The USD/CHF pair caught some fresh bids on Friday and refreshed six week tops, around the 0.9940 region in the last hour.

After yesterday’s brief pause, the pair regained positive traction for the ninth session in the previous ten and built on this week’s bullish break above 100-day SMA hurdle. A fresh leg of an uptick in the US Treasury bond yields helped revive the US Dollar demand and was seen as one of the key factors pushing the pair higher.  

The Swiss Franc was further weighed down by today’s softer than expected consumer inflation figures, coming in to show a lower than expected rise of 0.1% m/m and 1.0% y/y in September. Meanwhile, the prevalent risk-off mood did little to influence the CHF’s safe-haven status, with the USD price dynamics turning out to be an exclusive driver of the pair’s up-move to the highest level since August 20.

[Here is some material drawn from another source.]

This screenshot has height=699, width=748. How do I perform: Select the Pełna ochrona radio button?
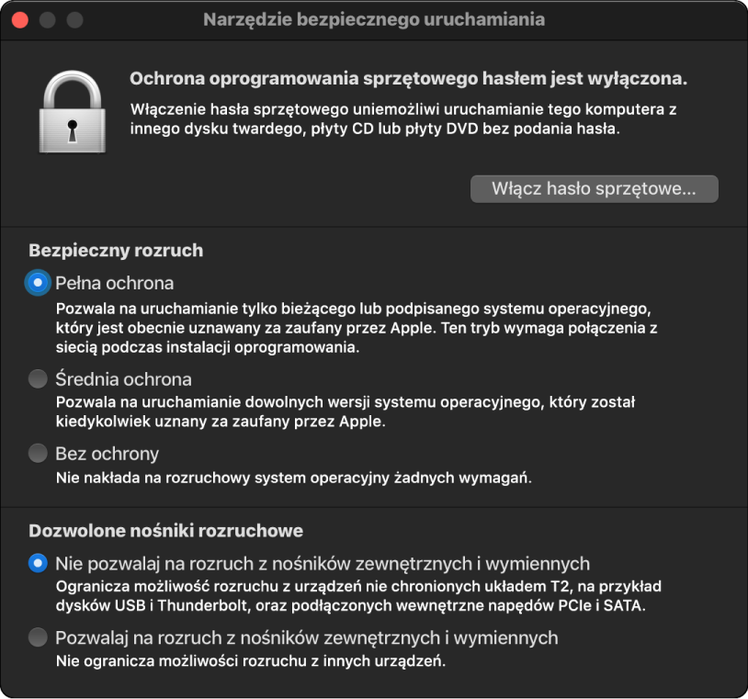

It would now be interesting to see if the pair is able to build on the positive momentum or traders opt to take some profits off the table, especially after the recent upsurge of 400-pips over the past two weeks or so and ahead of today’s key event risk – the closely watched US monthly jobs report (NFP).

Technical levels to watch

Immediate resistance is pegged near the 0.9965-70 region, above which the pair seems all set to reclaim the parity mark. On the flip side, the 0.9920 level, followed by the 0.9900 handle now seems to protect the immediate downside, which if broken could accelerate the fall back towards 100-day SMA support near the 0.9865 region.